La impermanencia como motor del cambio
Desde pequeña, Amelie tuvo una vocación muy clara: el ballet clásico. Durante años dedicó su vida a la danza con disciplina y constancia, compaginando los ensayos con varios estudios universitarios. Sin embargo, comprendió que la carrera de una bailarina tiene un límite y que, tarde o temprano, tendría que reinventarse.
Lejos de vivir ese cambio como un fracaso, decidió prepararse con antelación estudiando Magisterio, Educación Primaria, Psicopedagogía y Lengua de Signos. Su experiencia demuestra que comprender la impermanencia permite anticiparse a los cambios en lugar de resistirse a ellos.
Reinventarse paso a paso
Tras abandonar el ballet profesional, comenzó una nueva etapa como profesora. Durante trece años disfrutó de su trabajo en un colegio hasta que, de forma inesperada, fue despedida.

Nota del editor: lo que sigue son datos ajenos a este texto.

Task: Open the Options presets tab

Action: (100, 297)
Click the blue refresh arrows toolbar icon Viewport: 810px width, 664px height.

Ese momento supuso un fuerte impacto emocional, pero también marcó el inicio de una transformación profunda. En lugar de quedarse bloqueada, decidió interpretar aquella situación como una oportunidad para construir una vida más alineada con sus inquietudes.
Gracias al apoyo de su familia y a una actitud abierta al cambio, comenzó a impartir clases online de inglés para la universidad, retomó su pasión por el movimiento convirtiéndose en instructora de barre y, posteriormente, creó su propia empresa de formación para compañías.

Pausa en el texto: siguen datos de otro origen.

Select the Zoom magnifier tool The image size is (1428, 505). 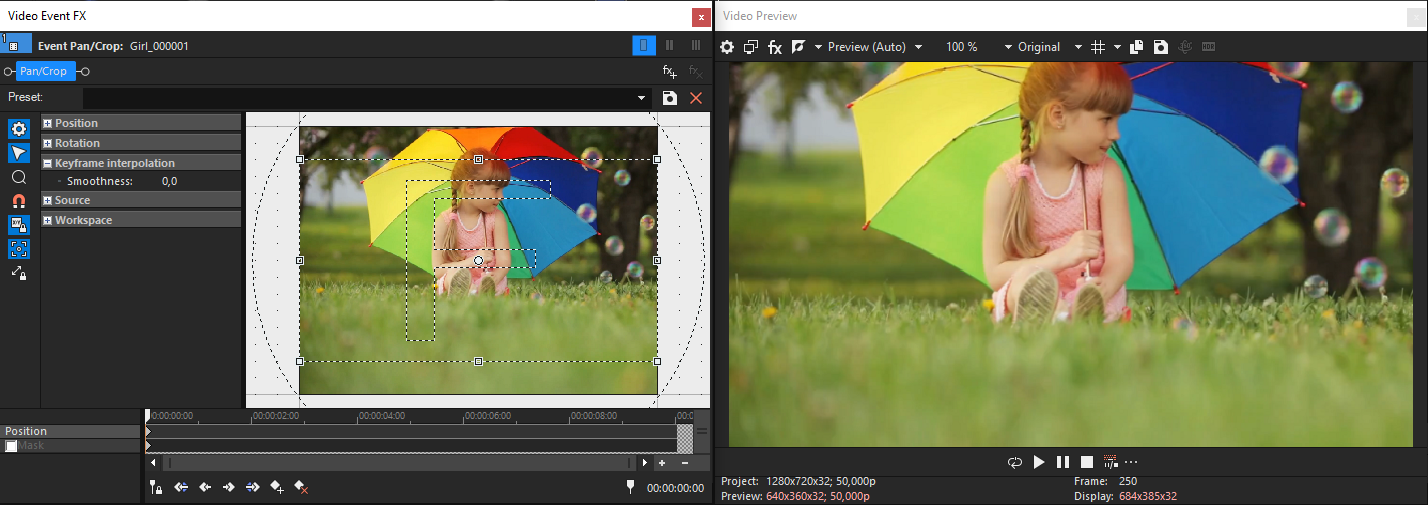coord(19,177)
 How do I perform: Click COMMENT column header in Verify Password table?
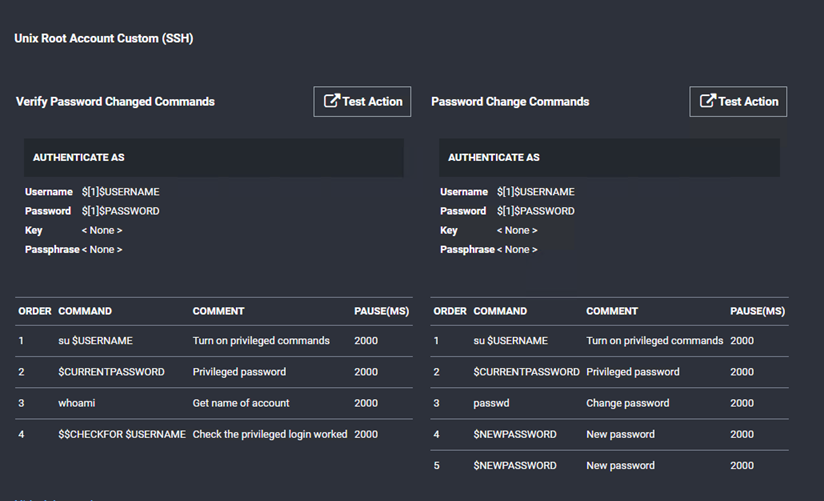218,311
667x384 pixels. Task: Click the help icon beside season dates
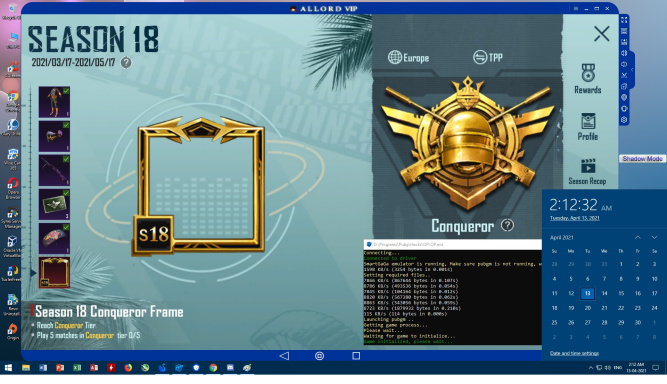coord(126,63)
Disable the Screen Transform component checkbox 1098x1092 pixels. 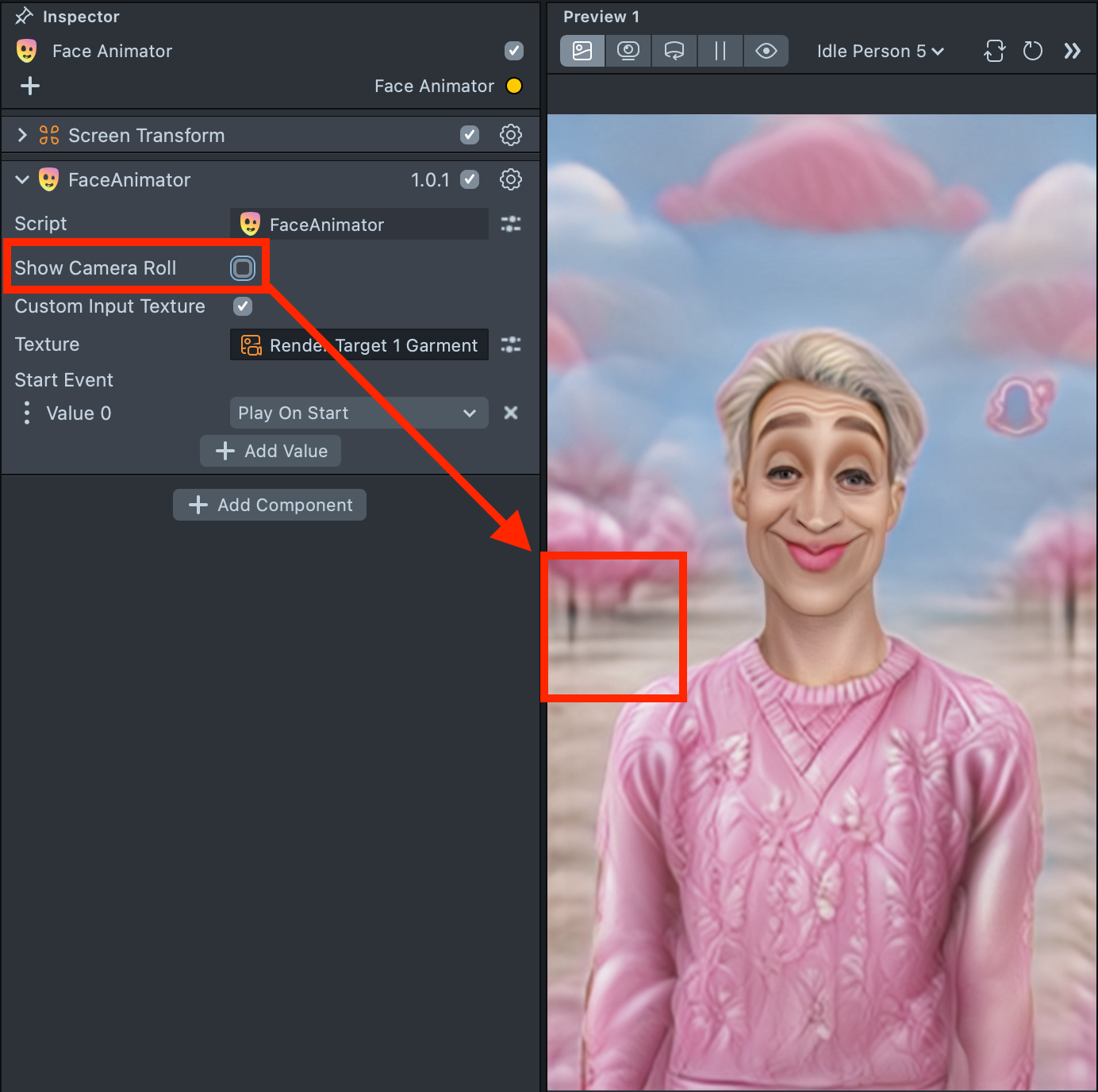(470, 135)
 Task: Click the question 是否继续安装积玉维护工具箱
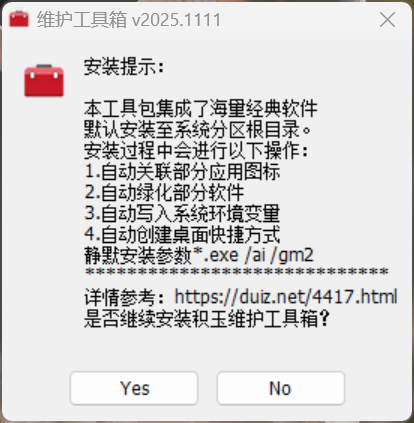[x=207, y=318]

Su historia refleja que aceptar que la vida es cambiante no implica perder estabilidad, sino crear nuevas posibilidades cuando una etapa termina.
Cambiar la forma de interpretar los problemas
Uno de los grandes aprendizajes de la conversación es que no siempre podemos controlar lo que ocurre, pero sí la manera de interpretarlo.
Amelie explica que cada dificultad puede convertirse en un aprendizaje si dejamos de preguntarnos «¿por qué me pasa esto?» y empezamos a pensar «¿qué puedo aprender de esta situación?».
Esta mentalidad le permitió superar momentos especialmente difíciles, como el despido laboral o su divorcio, experiencias que inicialmente vivió con dolor pero que terminaron conduciéndola hacia una vida más plena y coherente con sus valores.
La impermanencia, vista desde esta perspectiva, deja de ser una amenaza para convertirse en una oportunidad de crecimiento.
Hábitos para vivir con serenidad
Aceptar el cambio también requiere cultivar determinados hábitos diarios que ayuden a mantener el equilibrio emocional.
Entre las prácticas que Amelie considera fundamentales destacan:
- Dedicar unos minutos cada mañana a la meditación.
- Practicar la gratitud antes de comenzar el día.
- Cuidar el diálogo interior y el poder de las palabras.
- Reservar momentos de silencio para conectar con uno mismo.
- Reflexionar cada noche sobre los aprendizajes del día.
- Priorizar el descanso, la alimentación y el ejercicio físico.
Estos hábitos fortalecen la capacidad de adaptarse a los vaivenes de la vida sin dejarse arrastrar por la ansiedad o el miedo.
La importancia de proteger la energía
Otro de los temas centrales del episodio es la gestión de la energía personal.
Amelie explica cómo aprendió a identificar aquellas personas o situaciones que la dejaban emocionalmente agotada y la importancia de establecer límites saludables. Reconoce que durante muchos años le costó decir «no», pero comprendió que cuidar de uno mismo no es egoísmo, sino una necesidad.
La impermanencia también se aplica a las relaciones: algunas personas llegan para acompañarnos durante un tiempo y otras simplemente aparecen para enseñarnos una lección.
Aceptar esta realidad permite vivir las relaciones con mayor libertad y menos apego.
Elegir la felicidad cada día
Uno de los mensajes más inspiradores de la entrevista es que la felicidad no depende únicamente de las circunstancias, sino de las decisiones que tomamos frente a ellas.
Tras atravesar experiencias personales muy dolorosas, Amelie asegura que aprendió a elegir aquello que realmente le hacía bien. Esa decisión le permitió reconstruir su vida, encontrar una nueva estabilidad profesional y formar una familia desde una perspectiva mucho más consciente.
La impermanencia nos recuerda que ninguna etapa, por buena o por difícil que sea, dura para siempre. Precisamente por eso, cada cambio puede convertirse en el comienzo de una nueva oportunidad.
Aceptar que la vida está en constante transformación no elimina las dificultades, pero sí nos ayuda a afrontarlas con más serenidad, resiliencia y confianza en nuestra capacidad para volver a empezar siempre que sea necesario.